Task details =>
Write the listing below out again in full, dropping its pictures.

***

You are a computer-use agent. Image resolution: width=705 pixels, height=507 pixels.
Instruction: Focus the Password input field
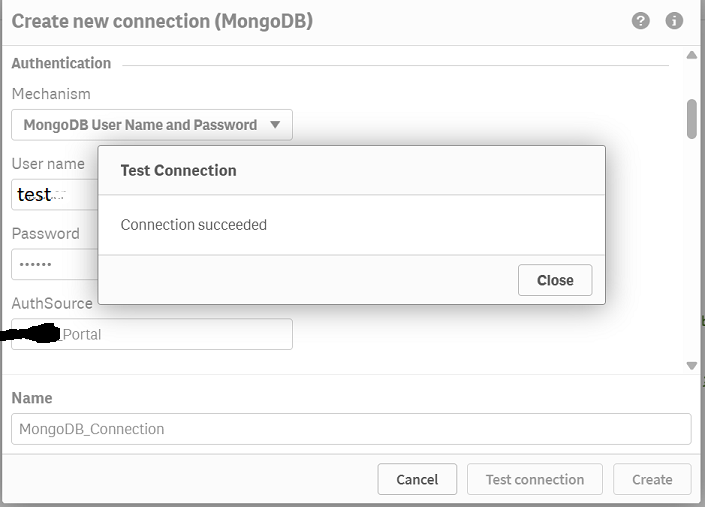click(x=54, y=264)
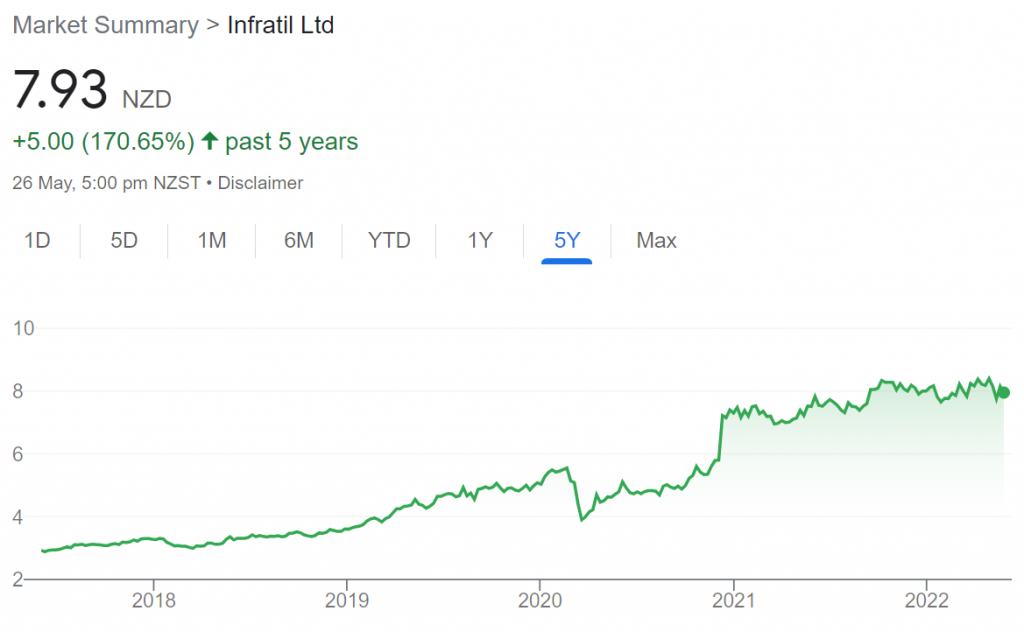Open the 1M chart view

211,240
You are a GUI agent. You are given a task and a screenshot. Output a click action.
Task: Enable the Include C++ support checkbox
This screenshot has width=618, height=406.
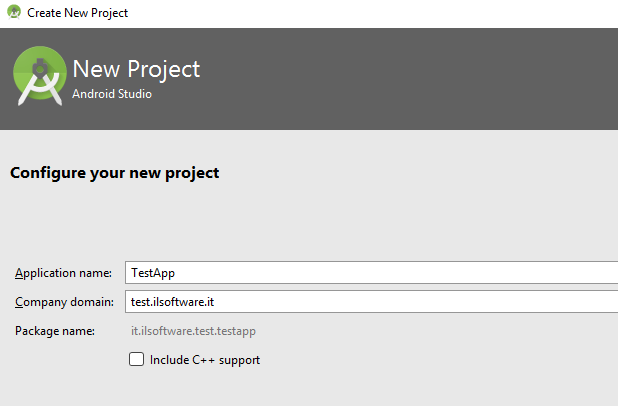[x=136, y=359]
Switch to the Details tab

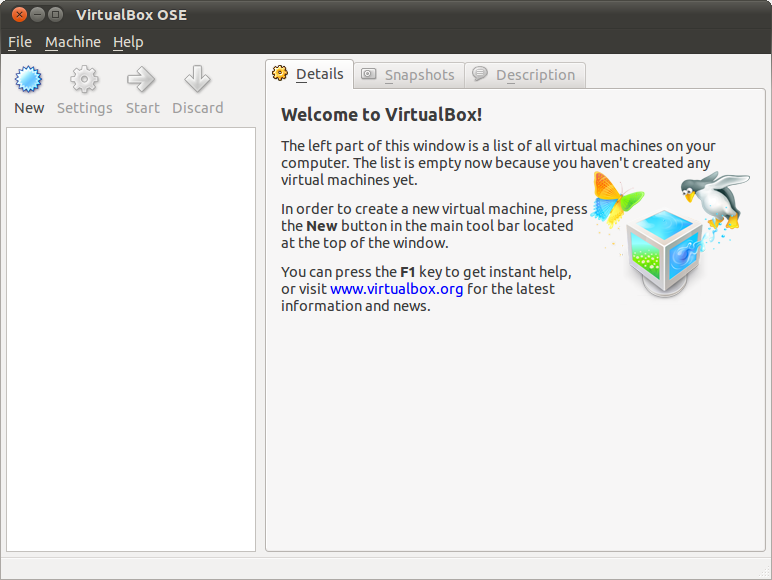[309, 74]
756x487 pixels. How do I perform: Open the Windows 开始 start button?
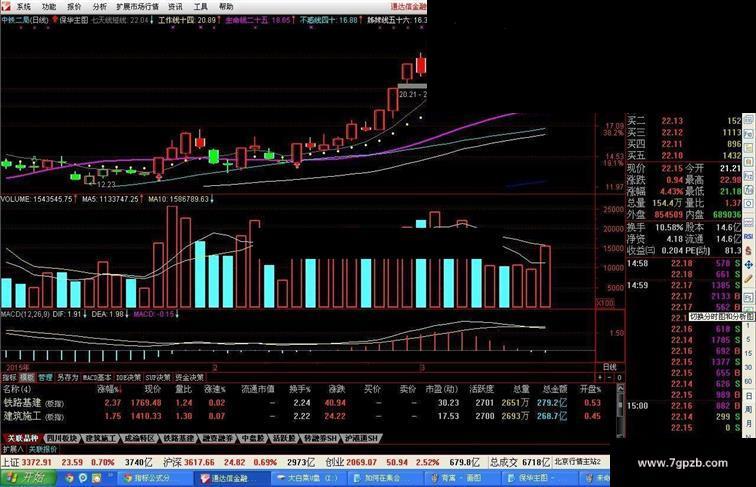coord(28,477)
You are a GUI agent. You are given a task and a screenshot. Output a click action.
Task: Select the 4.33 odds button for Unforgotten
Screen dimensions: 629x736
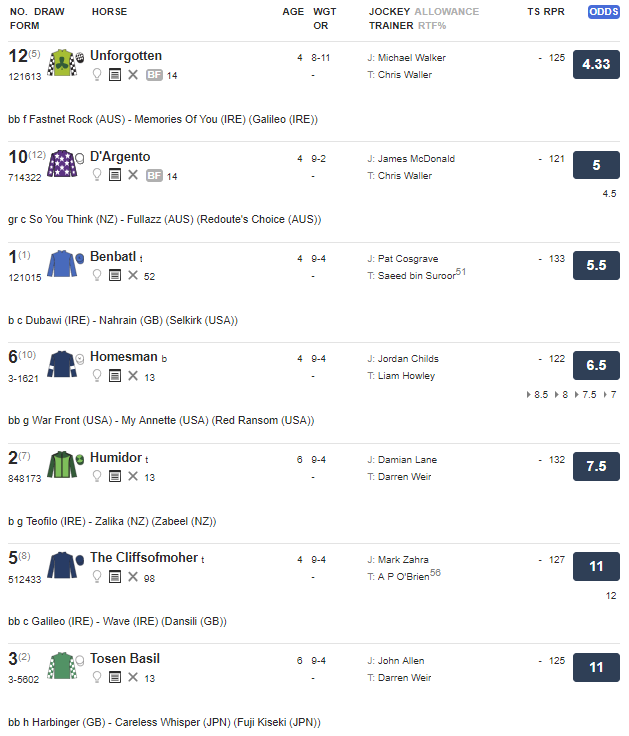tap(596, 64)
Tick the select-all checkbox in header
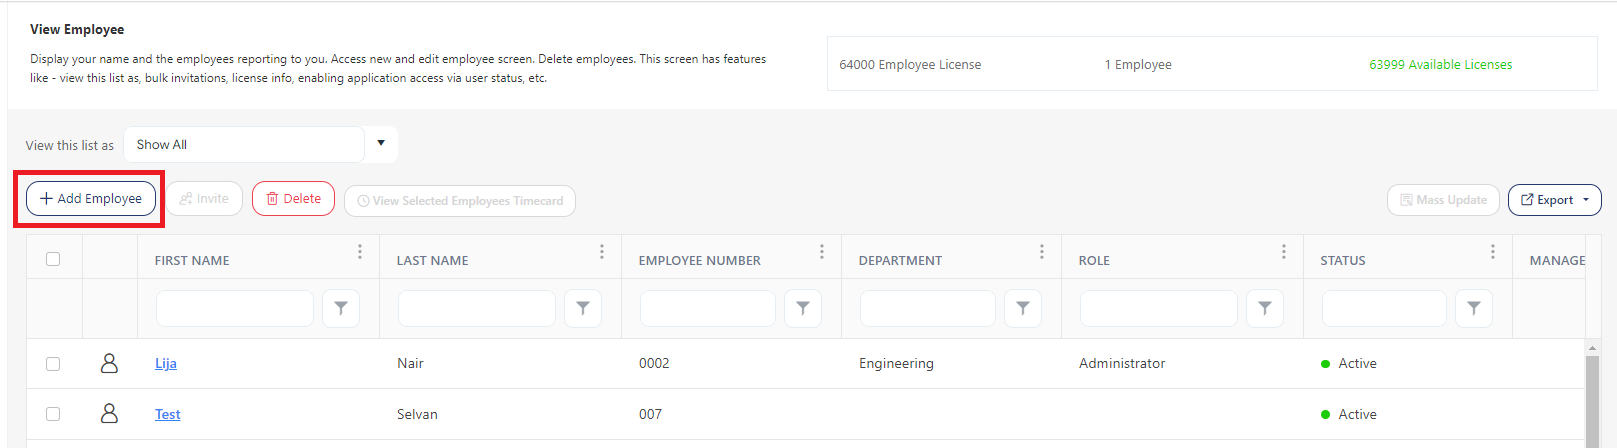The image size is (1617, 448). (x=53, y=259)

***

Task response =>
You are a computer-use agent. Image resolution: width=705 pixels, height=507 pixels.
Instruction: Focus the Password input field
click(x=54, y=264)
Open the 1M chart view

211,240
You are a GUI agent. You are given a task and a screenshot. Output a click action.
Task: Enable the Include C++ support checkbox
This screenshot has width=618, height=406.
[x=136, y=359]
Switch to the Details tab

[309, 74]
756x487 pixels. How do I perform: Open the Windows 开始 start button?
coord(28,477)
You are a GUI agent. You are given a task and a screenshot. Output a click action.
Task: Select the 4.33 odds button for Unforgotten
Screen dimensions: 629x736
tap(596, 64)
Tick the select-all checkbox in header
The image size is (1617, 448). (x=53, y=259)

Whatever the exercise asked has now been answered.